Winton Woods students create anti-tobacco radio spots

Winton Woods High School students Elijah Parker and Jada Davis are best friends who are using their voices to fight tobacco use. With help from WeTHRIVE!, PreventionFIRST!, and the Underground, they created and recorded anti-tobacco radio spots that air on 101.1 FM The Wiz.

Elijah and Jada
The Underground in Forest Park runs a free afterschool program for high school students. That’s where Elijah and Jada met Cristie Carlson of WeTHRIVE! and Christi Valentini-Lackner of PreventionFIRST! The organizations have partnered to educate and empower youth about tobacco use prevention as part of a grant from the Ohio Department of Health.

As Jada describes it, the teens were invited to sit in on a meeting about making anti-tobacco radio spots. Cristie and Christi provided lots of facts about tobacco use, and the words caught Jada’s attention. “I write poetry,” Jada said. “So I instantly started connecting everything.” She usually keeps her poetry private, but felt inspired to create spoken word messages that would be heard on the radio.

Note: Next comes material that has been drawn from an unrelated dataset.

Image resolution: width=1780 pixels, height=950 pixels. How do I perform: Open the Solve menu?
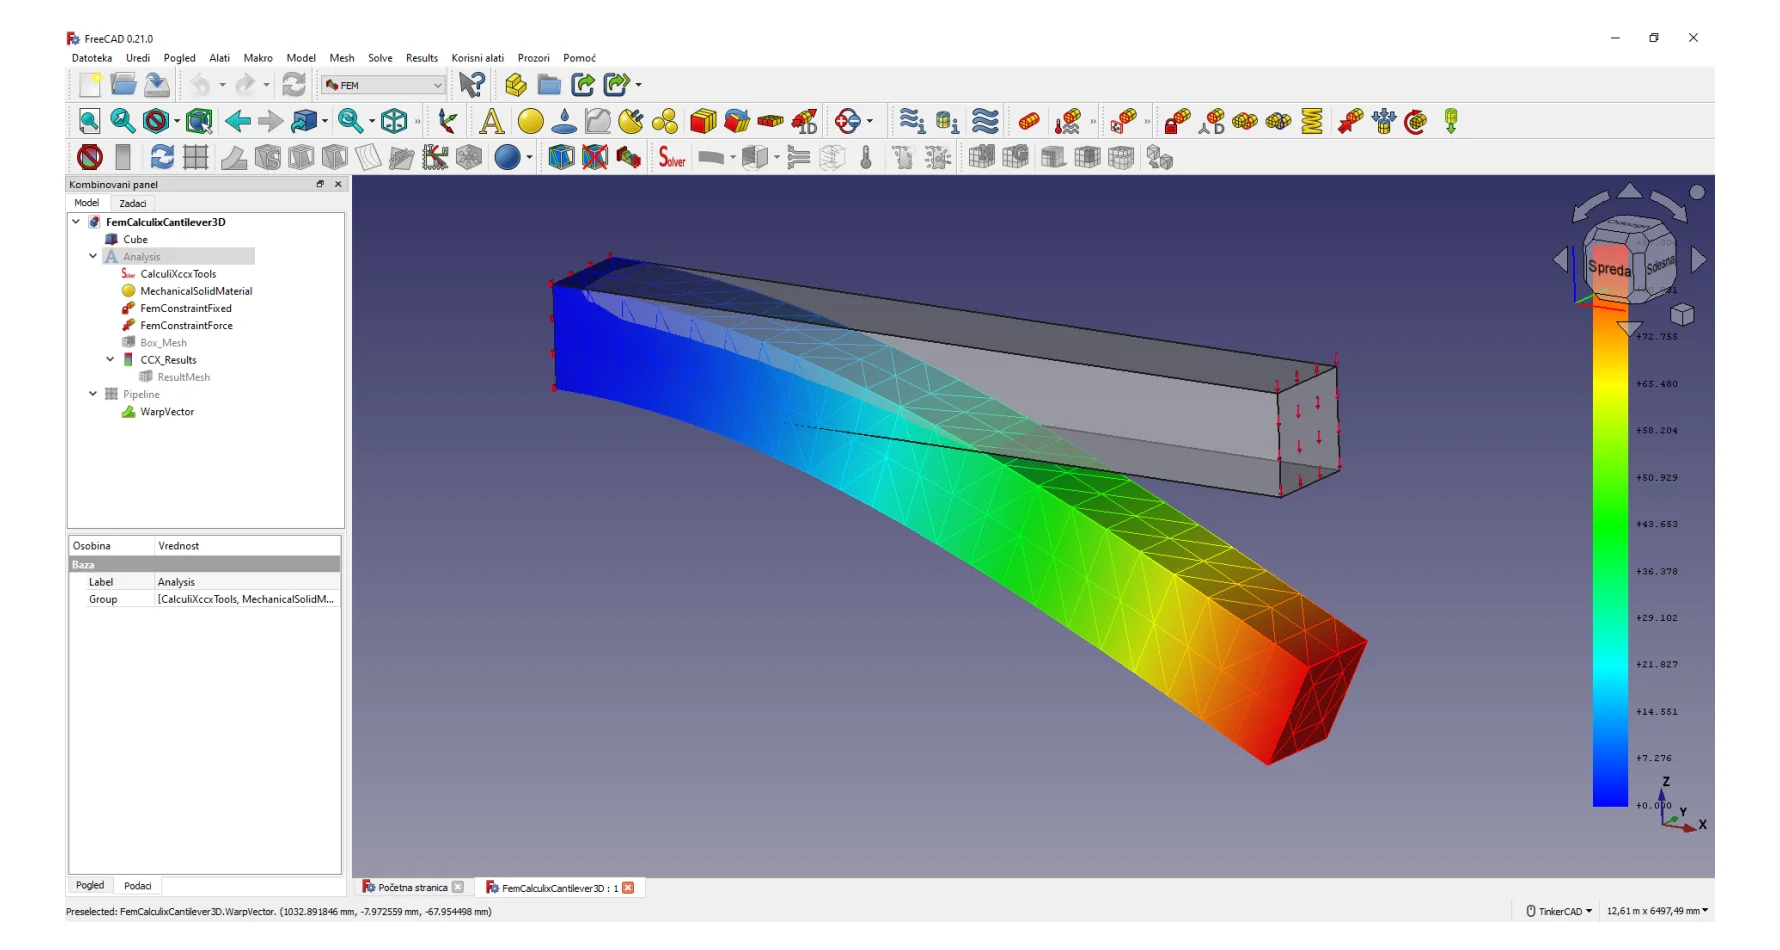[380, 58]
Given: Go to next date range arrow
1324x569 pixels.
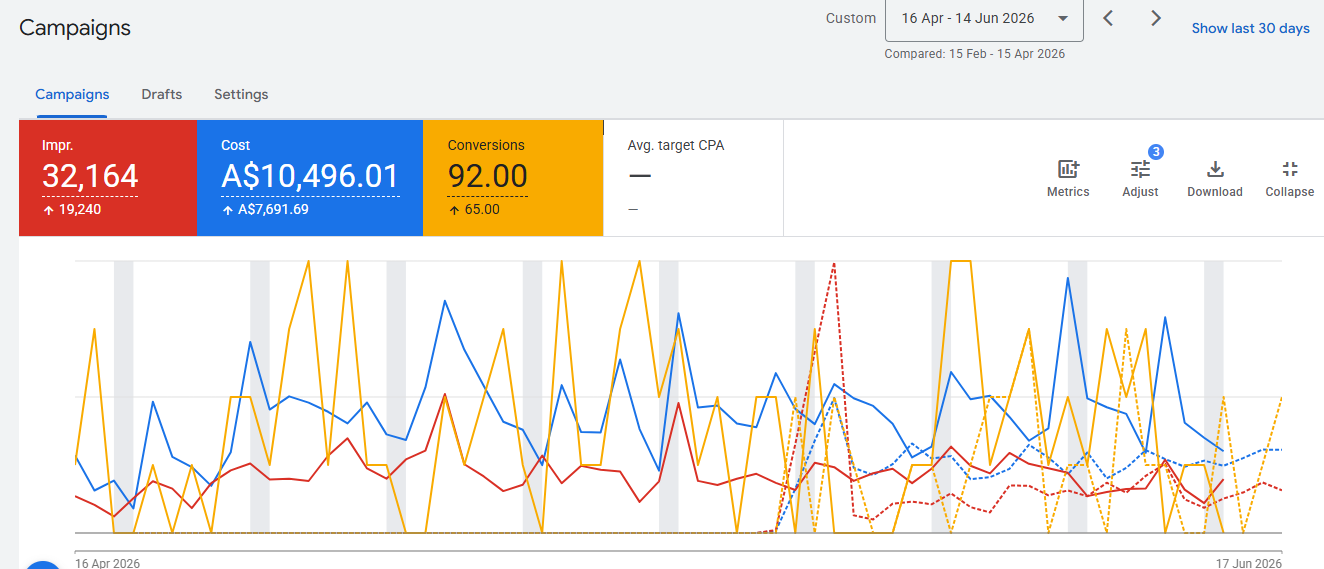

Here’s a sample of what she composed:

Big tobacco makes a lot of money when you get addicted,
so don’t put that in your mouth cause you should know that it is vicious,
each cigarette you smoke can bring you closer to addiction.
You think hookah is cool?
Vape and cigarillos too,
but once you have eternal problems,
then you’ll see my point of view.
Your lungs begin to blacken and your health begins to sink,
so don’t waste your money on your own death,
you need to think.

Once the scripts for the radio spots were written, it was time to head into the Underground’s state-of-the-art recording studio. Jada, a musical theater actress who also plays the cello and ukulele, was all-in. Elijah (who sings his school’s Varsity Ensemble) wasn’t as sure. “I usually don’t talk that much, so putting my voice everywhere…I was like, ‘I don’t know about this,’” he said. “But now people are saying, ‘hey Elijah, I heard you on the radio.’”

Both teens have relatives and friends who smoke. “My parents smoke,” Elijah said. “They’ve heard the radio spots and are proud of me, but they are not going to stop. They’ve tried, but it hasn’t worked.”

Jada’s passion is evident. “A lot of people say they smoke because it makes them feel good,” she said. “You’re killing yourself! Find other things that make you feel good without actually harming you. Go to a choir concert…jump on a trampoline!”